■ What is needed ■
Copy the lines verbatim from the line containing "will [x=539, y=45]." through the line containing "pyautogui.click(x=608, y=95)", both included, and nothing else.

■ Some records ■
+-------+

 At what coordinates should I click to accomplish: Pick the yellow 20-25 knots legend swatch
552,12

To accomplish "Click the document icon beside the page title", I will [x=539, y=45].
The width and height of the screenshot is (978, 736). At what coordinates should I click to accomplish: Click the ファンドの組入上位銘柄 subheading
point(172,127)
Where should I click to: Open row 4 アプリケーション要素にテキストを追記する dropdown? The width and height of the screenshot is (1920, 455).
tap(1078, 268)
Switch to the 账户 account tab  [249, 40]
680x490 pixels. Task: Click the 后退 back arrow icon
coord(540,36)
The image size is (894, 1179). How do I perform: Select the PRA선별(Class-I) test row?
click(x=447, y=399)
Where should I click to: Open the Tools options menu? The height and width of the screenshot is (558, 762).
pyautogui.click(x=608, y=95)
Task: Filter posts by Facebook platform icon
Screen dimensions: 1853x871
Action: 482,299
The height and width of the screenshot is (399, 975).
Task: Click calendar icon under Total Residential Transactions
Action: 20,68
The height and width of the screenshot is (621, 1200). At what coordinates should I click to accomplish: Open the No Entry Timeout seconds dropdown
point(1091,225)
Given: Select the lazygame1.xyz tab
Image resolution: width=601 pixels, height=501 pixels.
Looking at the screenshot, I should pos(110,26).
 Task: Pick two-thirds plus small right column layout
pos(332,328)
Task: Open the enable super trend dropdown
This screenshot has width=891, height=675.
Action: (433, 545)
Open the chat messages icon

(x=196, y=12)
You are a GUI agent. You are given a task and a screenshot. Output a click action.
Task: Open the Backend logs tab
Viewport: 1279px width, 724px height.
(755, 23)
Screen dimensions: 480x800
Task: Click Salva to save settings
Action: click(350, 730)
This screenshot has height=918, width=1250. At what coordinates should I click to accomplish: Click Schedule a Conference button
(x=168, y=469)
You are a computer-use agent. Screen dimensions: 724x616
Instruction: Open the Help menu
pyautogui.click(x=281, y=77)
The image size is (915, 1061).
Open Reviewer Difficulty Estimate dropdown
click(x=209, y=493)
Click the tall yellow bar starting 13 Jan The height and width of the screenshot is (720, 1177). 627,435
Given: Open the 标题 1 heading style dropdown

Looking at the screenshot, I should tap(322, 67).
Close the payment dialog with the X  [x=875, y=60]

+-------+

■ Task result ■
To accomplish "Click the document icon beside the page title", I will [x=539, y=45].
The width and height of the screenshot is (978, 736). At what coordinates should I click to accomplish: Click the ファンドの組入上位銘柄 subheading
point(172,127)
Where should I click to: Open row 4 アプリケーション要素にテキストを追記する dropdown? The width and height of the screenshot is (1920, 455).
tap(1078, 268)
Switch to the 账户 account tab  [249, 40]
680x490 pixels. Task: Click the 后退 back arrow icon
coord(540,36)
The image size is (894, 1179). How do I perform: Select the PRA선별(Class-I) test row?
click(x=447, y=399)
Where should I click to: Open the Tools options menu? The height and width of the screenshot is (558, 762).
pyautogui.click(x=608, y=95)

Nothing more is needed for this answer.